▸ **What is expected**:
Your output should be the lines from the start of the data through the line containing "Toggle the Full", exactly and nothing more.

Records from a data collection
* * * * * * * * *
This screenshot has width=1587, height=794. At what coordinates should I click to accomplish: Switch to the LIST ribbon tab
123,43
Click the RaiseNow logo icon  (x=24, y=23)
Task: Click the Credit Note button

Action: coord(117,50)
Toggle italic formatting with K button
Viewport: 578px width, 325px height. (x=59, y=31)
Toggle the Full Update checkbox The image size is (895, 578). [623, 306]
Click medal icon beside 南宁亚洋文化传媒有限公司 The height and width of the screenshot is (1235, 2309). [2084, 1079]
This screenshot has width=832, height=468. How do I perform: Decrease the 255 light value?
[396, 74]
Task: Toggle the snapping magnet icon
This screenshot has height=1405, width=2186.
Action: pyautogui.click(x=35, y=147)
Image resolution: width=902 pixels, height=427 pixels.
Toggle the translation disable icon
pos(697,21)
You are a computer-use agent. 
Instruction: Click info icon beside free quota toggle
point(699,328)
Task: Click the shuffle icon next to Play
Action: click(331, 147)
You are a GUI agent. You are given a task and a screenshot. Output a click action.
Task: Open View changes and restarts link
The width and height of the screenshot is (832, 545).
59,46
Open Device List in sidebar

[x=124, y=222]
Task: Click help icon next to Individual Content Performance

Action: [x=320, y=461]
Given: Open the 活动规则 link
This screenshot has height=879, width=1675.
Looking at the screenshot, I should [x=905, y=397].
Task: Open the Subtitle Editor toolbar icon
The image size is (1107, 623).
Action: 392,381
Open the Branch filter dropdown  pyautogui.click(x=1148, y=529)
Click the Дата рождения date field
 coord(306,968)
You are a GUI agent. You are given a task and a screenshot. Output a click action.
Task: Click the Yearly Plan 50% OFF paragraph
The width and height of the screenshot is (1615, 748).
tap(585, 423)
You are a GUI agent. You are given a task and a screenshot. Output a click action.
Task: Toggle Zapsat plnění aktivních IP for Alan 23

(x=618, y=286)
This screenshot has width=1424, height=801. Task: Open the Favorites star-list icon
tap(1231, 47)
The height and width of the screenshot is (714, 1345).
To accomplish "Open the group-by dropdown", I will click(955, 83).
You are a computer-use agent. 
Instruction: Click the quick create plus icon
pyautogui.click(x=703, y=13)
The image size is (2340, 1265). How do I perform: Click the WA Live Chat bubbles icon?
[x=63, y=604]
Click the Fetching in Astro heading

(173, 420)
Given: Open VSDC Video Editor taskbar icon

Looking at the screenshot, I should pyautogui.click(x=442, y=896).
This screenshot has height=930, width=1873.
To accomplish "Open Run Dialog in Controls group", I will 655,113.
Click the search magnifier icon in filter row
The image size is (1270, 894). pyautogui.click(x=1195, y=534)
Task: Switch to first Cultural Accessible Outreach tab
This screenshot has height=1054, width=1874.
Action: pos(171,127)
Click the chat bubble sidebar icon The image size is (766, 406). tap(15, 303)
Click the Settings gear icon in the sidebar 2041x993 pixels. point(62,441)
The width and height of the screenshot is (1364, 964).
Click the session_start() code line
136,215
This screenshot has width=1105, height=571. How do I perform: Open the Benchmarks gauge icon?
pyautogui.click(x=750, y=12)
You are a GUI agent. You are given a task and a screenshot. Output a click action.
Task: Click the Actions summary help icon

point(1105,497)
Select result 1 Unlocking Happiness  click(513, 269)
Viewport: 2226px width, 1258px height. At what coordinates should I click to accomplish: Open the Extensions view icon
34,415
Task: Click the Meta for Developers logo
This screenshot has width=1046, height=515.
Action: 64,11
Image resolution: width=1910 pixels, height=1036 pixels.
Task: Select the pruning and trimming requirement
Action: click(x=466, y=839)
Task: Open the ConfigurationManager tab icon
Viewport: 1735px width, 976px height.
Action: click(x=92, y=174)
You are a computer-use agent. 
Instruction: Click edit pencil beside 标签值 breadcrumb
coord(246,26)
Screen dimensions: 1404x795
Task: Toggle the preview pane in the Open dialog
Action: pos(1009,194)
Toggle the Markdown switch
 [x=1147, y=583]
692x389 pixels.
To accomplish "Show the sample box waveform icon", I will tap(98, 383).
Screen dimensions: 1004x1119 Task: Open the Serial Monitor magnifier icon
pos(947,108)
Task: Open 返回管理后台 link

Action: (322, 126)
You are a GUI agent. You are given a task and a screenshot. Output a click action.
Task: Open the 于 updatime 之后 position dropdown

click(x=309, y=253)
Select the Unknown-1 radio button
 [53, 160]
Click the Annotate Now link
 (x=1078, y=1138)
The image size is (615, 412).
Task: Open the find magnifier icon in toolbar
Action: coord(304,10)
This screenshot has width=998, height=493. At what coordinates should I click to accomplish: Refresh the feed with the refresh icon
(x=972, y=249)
* * * * * * * * *
▸ **Answer section**:
This screenshot has width=1587, height=794. At what coordinates should I click to accomplish: Switch to the LIST ribbon tab
123,43
Click the RaiseNow logo icon  (x=24, y=23)
Task: Click the Credit Note button

Action: coord(117,50)
Toggle italic formatting with K button
Viewport: 578px width, 325px height. (x=59, y=31)
Toggle the Full Update checkbox The image size is (895, 578). [623, 306]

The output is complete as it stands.